Tax body, civil society join hands to fight illicit financial flows
Civil society organisations have joined the campaign to end illegal financial flows in the country and Africa in general.
The “Stop the Bleeding” campaign seeks to end illicit financial flows by multinationals, which are draining Rwanda’s economy and that of the continent, and is being supported by the tax body, according to the organisers.
According to Pascal, Bizimana Ruganintwali, the Rwanda Revenue Authority (RRA) deputy commissioner general and commissioner for corporate services, the tax body supports all efforts geared at crackdown on those involved in illegal movements of money to protect Rwanda from fraudsters.
“RRA will never relent it its efforts to apprehend multinationals or individuals involved in illegal financial activities designed to deplete Rwanda of its resources,” Ruganintwali said.
He was speaking at the launch of the drive last week in Kigali.
Spearheaded by Action Aid Rwanda, Governance for Africa and Tax Justice Network Africa and the taxman, the campaign is being conducted under the theme, “Tackling illicit financial flows; the Rwandan perspective.” Illicit financial flows are unauthorised movements of money or capital from one country to another.
“We understand how serious this challenge has become, especially for economies like Rwanda, that are looking to increase domestic revenues to support long-term investments,” Ruganintwali said.
He added that stopping unauthorised outflows, especially those arising from smuggling, trade misinvoicing, transfer pricing and other forms of aggressive tax planning is critical for, not only Rwanda, but also the African continent.
Billions lost annually
Angello Musinguzi, a tax expert at KPMG Rwanda, said emerging economies like Rwanda are losing a lot of money due to weak and incomplete transfer pricing mechanisms. He added that the bulk of illicit money flows is channeled through international tax havens.
“Therefore, governments must be careful when giving incentives to investors, but also ensure that revenue authorities institute strong transfer pricing units to help detect and deter illicit financial flows,” he noted.
It is estimated that Rwanda loses about $243 million annually through tax incentives and other trade related activities, while the region is losing almost $2.1 billion annually through illegal outflows.
About $80 billion leaves Africa each year through illicit outflows. As a percentage of GDP, illicit outflows in Africa are the highest globally, with multinational corporations as lead contributors, a situation that undermines the contribution of foreign direct investment and aid.
Jason Rosario Braganza, the deputy executive director of Tax Justice Network Africa, said tax incentives that are not well monitored can be a gateway to illicit financial flows if not well analysed. James Butare, the head of programmes and policy at ActionAid Rwanda, called on governments to be transparent and resolute when dealing with illegal financial flows.
“It is unfortunate that we still lose resources this way. We must, therefore, work together to reverse the situation to help preserve the continent’s resources,” he said.
According to Butare, it is important to conduct continuous public awareness about illegal financial activities as this will help address the matter more efficiently.
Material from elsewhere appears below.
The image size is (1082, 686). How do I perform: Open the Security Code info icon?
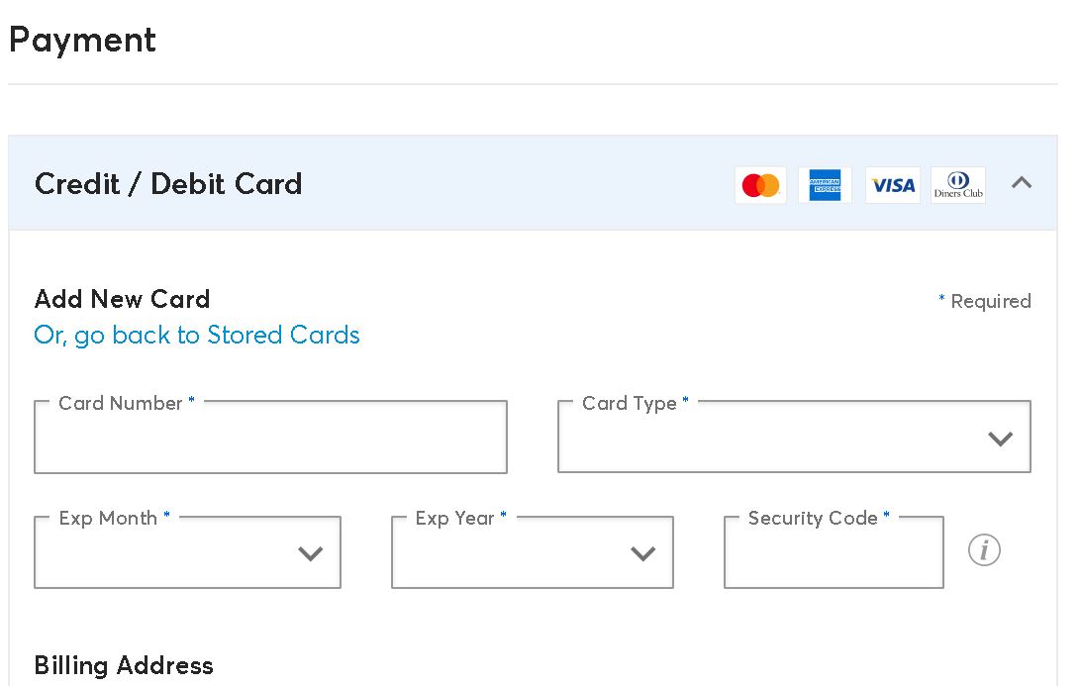[984, 550]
“We need to look at illicit financial flows as anti-development agents that curtail the ability to capture domestic resources,” Butare said.
The official added that it requires concerted action from governments and the public to fix the problem.
Speaking at the event, Fred Karemera, the head of investments and tax incentives at Rwanda Development Board (RDB), said the agency has put in place strong mechanisms to monitor what is given as incentives against benefits.
“We ensure that what we give as incentives does not deprive the country of its resources for private and public investment,” he said.
Rwanda attracted investments worth $1.675 billion in 2017, according to latest figures from RDB.
More about the campaign
The ‘Stop the Bleeding’ campaign was first launched in June 2015 to create awareness among the public on the impact of illegitimate capital outflows on the continent’s development initiatives.
It aims at mobilising citizens to demand for measures geared at curbing illicit flows as recommended by the Mbeki-led High Level Panel, which African governments have already adopted.